The input |
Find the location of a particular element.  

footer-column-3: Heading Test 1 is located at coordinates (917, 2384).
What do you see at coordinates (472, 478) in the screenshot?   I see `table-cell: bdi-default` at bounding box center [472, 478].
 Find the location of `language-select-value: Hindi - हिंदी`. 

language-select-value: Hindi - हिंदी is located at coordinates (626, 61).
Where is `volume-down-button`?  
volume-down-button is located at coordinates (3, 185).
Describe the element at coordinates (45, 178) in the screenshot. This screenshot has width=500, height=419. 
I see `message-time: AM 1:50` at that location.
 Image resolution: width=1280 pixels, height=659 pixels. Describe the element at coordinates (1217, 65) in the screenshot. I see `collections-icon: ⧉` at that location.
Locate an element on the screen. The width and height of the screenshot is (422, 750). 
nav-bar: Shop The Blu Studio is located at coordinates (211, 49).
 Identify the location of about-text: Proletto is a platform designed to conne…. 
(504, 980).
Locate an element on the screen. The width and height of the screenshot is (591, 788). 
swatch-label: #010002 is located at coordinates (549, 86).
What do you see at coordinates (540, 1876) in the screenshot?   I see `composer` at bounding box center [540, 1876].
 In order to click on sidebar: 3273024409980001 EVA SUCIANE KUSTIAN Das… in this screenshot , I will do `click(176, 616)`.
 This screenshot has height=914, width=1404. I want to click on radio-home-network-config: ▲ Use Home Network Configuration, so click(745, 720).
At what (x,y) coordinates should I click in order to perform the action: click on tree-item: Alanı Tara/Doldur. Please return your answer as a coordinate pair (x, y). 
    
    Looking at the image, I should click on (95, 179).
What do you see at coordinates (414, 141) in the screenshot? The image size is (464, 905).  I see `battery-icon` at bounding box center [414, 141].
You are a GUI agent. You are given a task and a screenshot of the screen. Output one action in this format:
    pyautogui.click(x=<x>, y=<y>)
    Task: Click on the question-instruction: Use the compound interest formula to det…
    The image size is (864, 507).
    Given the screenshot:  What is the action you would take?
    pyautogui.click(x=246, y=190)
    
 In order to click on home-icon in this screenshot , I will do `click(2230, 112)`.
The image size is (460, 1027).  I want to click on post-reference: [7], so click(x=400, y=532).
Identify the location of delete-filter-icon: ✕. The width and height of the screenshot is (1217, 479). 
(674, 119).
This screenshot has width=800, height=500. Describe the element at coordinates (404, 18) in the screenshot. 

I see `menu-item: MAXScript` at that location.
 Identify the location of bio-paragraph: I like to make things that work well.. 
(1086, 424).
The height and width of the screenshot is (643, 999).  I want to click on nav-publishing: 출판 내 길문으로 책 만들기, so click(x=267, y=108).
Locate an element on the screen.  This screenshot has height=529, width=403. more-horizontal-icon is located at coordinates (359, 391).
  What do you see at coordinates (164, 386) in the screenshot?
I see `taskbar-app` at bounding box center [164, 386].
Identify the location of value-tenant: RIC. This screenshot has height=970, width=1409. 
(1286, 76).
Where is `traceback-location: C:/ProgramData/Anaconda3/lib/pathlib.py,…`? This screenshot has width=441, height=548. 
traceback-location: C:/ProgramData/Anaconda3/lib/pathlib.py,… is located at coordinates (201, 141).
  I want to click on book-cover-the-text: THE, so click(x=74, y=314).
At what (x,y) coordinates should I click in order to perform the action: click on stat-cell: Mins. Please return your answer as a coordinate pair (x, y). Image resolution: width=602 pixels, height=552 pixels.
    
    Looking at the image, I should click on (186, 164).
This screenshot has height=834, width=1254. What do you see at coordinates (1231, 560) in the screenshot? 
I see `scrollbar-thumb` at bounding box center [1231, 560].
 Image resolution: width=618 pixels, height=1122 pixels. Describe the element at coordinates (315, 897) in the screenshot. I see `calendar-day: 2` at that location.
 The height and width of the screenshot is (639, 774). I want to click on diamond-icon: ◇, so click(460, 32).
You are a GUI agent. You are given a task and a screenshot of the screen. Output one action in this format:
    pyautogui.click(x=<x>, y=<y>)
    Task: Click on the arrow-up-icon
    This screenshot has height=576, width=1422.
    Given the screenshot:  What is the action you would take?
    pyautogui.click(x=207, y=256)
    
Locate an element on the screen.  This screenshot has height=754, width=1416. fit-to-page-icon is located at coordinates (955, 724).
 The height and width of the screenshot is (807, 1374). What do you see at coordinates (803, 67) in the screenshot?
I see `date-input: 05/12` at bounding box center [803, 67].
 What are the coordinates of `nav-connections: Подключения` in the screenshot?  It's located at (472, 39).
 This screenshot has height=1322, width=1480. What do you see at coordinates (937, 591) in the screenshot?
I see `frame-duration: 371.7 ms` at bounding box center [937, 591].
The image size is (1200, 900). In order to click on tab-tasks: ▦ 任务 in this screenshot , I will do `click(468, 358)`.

Work order |
Rewrite the lines above as a numbered list, from the line with "Identify the location of bio-paragraph: I" up to and including the line with "Looking at the image, I should click on (186, 164).". Leave out any blank lines.

Response |
1.  Identify the location of bio-paragraph: I like to make things that work well.. 
2. (1086, 424).
3. The height and width of the screenshot is (643, 999).  I want to click on nav-publishing: 출판 내 길문으로 책 만들기, so click(x=267, y=108).
4. Locate an element on the screen.  This screenshot has height=529, width=403. more-horizontal-icon is located at coordinates (359, 391).
5.   What do you see at coordinates (164, 386) in the screenshot?
6. I see `taskbar-app` at bounding box center [164, 386].
7. Identify the location of value-tenant: RIC. This screenshot has height=970, width=1409. 
8. (1286, 76).
9. Where is `traceback-location: C:/ProgramData/Anaconda3/lib/pathlib.py,…`? This screenshot has width=441, height=548. 
10. traceback-location: C:/ProgramData/Anaconda3/lib/pathlib.py,… is located at coordinates (201, 141).
11.   I want to click on book-cover-the-text: THE, so click(x=74, y=314).
12. At what (x,y) coordinates should I click in order to perform the action: click on stat-cell: Mins. Please return your answer as a coordinate pair (x, y). Image resolution: width=602 pixels, height=552 pixels.
13.     Looking at the image, I should click on (186, 164).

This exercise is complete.